RUNS EXTREMELY WELL, OLDER PAINT BUT STILL PRESENTS WELL, HARD TO FIND CHEVY
Yes, Ford and Chevy have been duking it out since the very beginning, but in 1925, it looked like Chevy had the upper hand with cars like this tidy little Superior K coupe. Although it was a bit more expensive, the Superior K was far more polished than the Model T, plus it offers a superior overhead-valve engine, upscale looks, and peppy performance on the road.
The restoration is quite a few years old, but that's a big part of this little Chevy's charm. Cars like this don't need to be shiny and perfect, and in fact, the way it looks today draws people to it in a way that perfection just couldn't. They like the way the paint has a soft shine and a look of history about it, as if it could be original and with 90 years of stories to tell. It looks honest like most cars of the '20s seem to, and while the Chevy was still an affordable everyman's car, they managed a few upscale touches. Ford was painting everything black, but this Chevy gets a two-tone treatment that looks far more expensive. Most cars of the period also had painted radiator shells, but the Chevy's was plated-nickel when it was new and low-maintenance chrome today. Bumpers were an optional extra but a welcome addition, and the rear-mounted spare is just what everyone expects from an old car. For safety, a pair of extra brake lights was installed out back and there's a Boyce moto-meter on the radiator to keep an eye on temperatures.
The interior is as simple and plain as they come, but in 1925, even the simple stuff was beautifully made. Vinyl on the seat isn't authentic, but it does wear like iron and works with the car's blue-collar demeanor. The simple door panels may very well be original, which would be a remarkable feat, and the big wood-rimmed steering wheel is mandatory for the unassisted steering, although an accessory "suicide knob" is included. Chevrolets had more comprehensive instrumentation than the Model T, including functional ammeter and oil pressure gauges and a speedometer in the center of the dash. It's easy to get the hang of driving it, since it starts easily and the shift pattern is typical, although you'll need to brush up on your double-clutching technique.

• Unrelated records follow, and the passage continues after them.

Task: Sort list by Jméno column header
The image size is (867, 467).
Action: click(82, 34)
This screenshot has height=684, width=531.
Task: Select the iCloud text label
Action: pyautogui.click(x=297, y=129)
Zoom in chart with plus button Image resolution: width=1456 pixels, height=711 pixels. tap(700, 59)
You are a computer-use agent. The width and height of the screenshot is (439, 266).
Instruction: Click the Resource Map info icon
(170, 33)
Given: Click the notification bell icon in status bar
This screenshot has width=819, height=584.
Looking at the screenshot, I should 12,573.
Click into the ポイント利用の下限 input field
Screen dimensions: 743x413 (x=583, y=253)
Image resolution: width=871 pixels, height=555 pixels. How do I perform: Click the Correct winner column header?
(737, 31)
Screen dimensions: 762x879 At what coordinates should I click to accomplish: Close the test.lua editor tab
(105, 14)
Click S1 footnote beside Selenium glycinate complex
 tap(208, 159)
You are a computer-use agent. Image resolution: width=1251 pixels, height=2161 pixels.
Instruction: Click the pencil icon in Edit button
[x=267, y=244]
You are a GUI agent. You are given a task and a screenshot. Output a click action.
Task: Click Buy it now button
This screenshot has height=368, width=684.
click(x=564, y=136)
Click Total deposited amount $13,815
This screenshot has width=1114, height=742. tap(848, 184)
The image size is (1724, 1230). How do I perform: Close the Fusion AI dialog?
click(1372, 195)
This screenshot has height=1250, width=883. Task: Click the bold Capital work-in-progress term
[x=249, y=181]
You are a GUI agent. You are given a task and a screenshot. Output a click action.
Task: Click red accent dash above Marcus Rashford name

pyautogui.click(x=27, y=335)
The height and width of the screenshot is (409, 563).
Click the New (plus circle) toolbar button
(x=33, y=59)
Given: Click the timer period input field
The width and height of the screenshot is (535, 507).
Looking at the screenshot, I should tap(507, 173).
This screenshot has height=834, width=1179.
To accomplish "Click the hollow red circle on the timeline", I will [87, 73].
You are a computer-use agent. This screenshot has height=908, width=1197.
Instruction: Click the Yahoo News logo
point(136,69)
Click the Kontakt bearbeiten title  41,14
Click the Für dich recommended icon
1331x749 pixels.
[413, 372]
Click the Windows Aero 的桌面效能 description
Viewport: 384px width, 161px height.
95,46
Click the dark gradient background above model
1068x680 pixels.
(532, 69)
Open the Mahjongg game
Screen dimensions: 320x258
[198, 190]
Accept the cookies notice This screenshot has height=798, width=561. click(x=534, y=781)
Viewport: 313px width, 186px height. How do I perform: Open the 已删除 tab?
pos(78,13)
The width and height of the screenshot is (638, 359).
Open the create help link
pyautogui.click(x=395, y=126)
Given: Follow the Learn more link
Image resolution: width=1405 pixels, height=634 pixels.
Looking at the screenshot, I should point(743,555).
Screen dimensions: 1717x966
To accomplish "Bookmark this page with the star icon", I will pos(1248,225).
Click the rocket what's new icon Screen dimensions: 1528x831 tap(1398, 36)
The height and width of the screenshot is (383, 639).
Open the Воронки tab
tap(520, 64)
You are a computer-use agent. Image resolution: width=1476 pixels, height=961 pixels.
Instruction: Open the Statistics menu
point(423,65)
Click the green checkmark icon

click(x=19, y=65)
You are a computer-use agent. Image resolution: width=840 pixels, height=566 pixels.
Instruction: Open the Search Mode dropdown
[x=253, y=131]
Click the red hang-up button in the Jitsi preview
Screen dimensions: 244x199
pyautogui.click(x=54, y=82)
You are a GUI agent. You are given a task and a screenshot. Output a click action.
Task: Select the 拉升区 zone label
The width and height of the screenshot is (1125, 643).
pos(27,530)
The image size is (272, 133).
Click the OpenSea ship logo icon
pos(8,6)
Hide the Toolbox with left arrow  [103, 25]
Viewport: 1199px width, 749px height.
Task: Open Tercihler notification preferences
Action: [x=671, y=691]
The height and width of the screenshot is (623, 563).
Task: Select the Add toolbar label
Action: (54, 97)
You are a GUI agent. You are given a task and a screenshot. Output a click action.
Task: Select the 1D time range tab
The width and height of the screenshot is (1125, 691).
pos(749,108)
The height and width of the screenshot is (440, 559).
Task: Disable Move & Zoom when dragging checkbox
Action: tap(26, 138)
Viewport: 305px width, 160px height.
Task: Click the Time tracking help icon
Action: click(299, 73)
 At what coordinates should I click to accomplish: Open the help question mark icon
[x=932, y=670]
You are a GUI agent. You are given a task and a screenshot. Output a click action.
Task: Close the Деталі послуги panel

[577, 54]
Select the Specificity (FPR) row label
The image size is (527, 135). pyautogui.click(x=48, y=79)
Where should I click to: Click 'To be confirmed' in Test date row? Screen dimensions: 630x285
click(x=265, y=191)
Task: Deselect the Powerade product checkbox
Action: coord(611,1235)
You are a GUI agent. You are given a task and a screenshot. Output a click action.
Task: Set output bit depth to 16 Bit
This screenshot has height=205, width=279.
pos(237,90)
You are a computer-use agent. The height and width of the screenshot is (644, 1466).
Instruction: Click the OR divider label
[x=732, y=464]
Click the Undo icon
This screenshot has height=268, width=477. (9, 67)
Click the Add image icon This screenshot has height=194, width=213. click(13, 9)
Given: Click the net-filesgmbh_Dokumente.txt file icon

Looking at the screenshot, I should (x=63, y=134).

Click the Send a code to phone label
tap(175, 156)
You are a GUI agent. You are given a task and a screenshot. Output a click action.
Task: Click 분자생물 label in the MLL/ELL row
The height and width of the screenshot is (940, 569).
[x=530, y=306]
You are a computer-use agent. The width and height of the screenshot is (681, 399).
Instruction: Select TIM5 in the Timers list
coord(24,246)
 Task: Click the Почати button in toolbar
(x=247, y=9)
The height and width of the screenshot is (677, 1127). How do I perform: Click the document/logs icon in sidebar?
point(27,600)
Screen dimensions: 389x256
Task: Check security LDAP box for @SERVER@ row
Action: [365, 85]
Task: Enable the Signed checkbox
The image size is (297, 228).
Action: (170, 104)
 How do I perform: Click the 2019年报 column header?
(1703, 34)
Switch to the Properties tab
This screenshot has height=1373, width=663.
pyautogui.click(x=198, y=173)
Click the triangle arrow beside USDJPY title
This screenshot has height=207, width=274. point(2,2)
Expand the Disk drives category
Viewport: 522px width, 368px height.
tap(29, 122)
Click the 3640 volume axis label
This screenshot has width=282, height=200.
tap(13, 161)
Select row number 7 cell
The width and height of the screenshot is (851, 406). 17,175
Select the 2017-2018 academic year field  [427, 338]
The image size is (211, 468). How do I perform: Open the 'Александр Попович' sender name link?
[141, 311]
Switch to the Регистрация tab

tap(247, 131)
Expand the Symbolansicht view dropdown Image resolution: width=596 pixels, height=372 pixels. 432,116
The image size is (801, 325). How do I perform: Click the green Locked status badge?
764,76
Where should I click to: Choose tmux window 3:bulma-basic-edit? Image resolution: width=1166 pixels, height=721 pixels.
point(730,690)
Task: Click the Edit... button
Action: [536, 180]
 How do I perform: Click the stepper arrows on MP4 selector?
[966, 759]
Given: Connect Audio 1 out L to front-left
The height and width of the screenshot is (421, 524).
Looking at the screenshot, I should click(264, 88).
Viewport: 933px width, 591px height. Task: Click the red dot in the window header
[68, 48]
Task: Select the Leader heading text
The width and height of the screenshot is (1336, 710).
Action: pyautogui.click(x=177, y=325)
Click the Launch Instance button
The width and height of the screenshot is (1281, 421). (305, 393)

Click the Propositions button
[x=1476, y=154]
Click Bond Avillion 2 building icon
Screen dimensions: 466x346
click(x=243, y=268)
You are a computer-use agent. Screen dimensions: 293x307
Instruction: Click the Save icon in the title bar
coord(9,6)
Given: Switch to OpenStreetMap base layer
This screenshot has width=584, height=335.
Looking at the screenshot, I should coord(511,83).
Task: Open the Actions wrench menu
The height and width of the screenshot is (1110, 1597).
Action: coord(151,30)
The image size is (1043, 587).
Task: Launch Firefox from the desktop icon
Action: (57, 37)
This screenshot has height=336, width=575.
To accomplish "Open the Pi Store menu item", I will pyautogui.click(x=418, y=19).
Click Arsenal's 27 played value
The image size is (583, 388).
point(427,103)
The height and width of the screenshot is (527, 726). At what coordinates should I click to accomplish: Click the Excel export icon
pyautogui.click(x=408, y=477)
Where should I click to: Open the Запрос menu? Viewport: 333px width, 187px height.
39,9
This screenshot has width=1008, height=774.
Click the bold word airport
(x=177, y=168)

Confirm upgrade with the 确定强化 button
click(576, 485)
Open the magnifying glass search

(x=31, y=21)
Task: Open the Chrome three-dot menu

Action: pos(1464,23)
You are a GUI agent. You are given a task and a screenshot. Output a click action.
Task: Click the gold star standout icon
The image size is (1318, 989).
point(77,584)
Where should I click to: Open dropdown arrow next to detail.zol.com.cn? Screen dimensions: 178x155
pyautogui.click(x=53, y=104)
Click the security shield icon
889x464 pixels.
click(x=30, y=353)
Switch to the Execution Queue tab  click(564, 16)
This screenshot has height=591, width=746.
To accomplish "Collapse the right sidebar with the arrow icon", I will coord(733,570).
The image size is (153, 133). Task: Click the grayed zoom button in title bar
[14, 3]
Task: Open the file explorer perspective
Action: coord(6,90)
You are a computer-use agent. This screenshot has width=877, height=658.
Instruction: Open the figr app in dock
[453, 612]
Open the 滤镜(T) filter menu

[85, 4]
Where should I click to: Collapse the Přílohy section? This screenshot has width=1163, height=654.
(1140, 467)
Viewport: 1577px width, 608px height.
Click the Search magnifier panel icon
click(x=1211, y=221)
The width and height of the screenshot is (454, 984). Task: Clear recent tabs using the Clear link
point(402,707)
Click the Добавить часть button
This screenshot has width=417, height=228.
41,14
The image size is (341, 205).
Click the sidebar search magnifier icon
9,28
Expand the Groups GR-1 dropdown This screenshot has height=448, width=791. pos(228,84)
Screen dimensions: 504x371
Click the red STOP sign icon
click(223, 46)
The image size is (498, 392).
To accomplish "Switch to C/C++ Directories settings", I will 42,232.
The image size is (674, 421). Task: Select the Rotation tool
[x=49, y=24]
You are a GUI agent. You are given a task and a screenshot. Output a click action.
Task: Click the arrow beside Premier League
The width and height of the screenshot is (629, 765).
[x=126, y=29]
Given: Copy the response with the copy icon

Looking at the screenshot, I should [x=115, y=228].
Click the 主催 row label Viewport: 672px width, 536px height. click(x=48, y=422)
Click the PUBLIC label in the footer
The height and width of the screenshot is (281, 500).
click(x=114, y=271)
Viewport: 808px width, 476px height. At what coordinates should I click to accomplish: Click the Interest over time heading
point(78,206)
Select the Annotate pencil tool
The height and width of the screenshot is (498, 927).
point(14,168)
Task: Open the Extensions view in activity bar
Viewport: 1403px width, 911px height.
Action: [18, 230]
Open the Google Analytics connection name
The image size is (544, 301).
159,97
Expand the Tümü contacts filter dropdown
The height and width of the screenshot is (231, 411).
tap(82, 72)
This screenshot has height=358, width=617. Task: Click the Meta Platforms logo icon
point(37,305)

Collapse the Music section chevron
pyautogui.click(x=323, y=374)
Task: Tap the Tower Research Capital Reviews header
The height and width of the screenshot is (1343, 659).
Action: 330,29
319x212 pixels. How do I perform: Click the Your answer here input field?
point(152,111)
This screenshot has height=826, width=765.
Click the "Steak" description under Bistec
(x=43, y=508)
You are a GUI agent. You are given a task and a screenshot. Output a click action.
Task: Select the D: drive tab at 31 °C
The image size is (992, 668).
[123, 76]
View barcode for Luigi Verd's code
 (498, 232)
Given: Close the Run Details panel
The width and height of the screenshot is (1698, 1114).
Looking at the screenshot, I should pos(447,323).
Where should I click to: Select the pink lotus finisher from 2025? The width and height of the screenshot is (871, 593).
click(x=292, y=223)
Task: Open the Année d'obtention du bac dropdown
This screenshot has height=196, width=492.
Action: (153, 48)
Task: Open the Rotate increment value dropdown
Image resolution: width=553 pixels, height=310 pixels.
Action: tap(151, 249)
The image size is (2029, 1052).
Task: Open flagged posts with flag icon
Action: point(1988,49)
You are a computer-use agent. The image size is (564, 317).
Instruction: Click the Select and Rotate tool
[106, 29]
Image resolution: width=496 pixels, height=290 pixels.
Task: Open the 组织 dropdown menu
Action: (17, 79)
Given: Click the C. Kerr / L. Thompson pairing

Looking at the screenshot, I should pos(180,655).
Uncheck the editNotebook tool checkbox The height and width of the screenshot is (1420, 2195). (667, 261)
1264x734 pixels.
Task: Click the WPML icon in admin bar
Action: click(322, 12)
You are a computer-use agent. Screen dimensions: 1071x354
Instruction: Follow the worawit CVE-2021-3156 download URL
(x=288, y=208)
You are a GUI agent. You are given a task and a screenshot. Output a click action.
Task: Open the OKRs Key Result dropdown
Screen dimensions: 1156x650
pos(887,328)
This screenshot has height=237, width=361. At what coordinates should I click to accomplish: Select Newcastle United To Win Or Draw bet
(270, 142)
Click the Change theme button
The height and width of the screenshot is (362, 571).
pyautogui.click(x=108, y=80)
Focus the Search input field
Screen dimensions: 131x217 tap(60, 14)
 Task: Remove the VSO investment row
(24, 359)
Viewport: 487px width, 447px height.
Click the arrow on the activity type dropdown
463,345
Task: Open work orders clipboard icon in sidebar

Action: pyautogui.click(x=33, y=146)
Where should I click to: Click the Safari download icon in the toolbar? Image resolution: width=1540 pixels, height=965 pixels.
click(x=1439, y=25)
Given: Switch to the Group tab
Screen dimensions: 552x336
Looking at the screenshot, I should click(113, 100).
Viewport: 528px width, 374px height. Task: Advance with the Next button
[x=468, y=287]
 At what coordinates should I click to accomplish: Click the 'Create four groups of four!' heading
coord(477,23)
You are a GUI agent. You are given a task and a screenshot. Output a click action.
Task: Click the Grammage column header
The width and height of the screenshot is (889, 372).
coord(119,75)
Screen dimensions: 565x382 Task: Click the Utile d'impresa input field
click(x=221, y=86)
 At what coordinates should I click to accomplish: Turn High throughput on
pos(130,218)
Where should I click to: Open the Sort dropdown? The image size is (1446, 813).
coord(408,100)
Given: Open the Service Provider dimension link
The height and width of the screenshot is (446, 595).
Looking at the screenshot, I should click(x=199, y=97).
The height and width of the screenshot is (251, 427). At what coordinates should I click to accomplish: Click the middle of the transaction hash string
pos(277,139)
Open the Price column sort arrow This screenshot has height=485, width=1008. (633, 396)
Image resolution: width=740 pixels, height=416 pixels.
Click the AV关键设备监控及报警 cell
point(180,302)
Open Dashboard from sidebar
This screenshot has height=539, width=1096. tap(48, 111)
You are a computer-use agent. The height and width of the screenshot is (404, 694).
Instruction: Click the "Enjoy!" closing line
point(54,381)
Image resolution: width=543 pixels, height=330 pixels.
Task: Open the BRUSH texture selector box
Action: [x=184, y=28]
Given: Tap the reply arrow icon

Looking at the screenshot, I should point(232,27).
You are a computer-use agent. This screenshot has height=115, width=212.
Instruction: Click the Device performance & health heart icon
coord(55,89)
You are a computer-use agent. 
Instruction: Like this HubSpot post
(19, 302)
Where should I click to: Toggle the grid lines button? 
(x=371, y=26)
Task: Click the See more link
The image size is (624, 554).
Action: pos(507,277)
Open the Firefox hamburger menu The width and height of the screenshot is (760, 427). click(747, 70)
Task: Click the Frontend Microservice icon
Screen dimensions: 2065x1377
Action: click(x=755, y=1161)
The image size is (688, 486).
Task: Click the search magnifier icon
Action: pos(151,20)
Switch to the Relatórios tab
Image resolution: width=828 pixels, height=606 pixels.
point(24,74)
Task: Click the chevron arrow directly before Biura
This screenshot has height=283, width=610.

The engine is a 171 cubic inch inline-four making a rather modest 26 horsepower, but that was 30% more than the Model T, no small feat from fewer cubic inches. Owned by a mechanic, this Chevy is in excellent mechanical condition, ready to drive at a moment's notice and confident out on the road. Assisted by an electric fuel pump, it starts easily and settles into a burbling idle that has the eagerness of a puppy. The block wears incorrect bright blue paint, but that also means that service has been regular and comprehensive and someone cared about keeping it in top shape. In 1925, the clutch and rear end were upgraded on the Superior K models, remedying the primary complaint about earlier models, although it still relied on rear-wheel-only brakes. Handsome disc wheels were a Chevrolet trademark throughout the '20s, and it wears dashing 4.40/4.50-21 wide whitewall tires.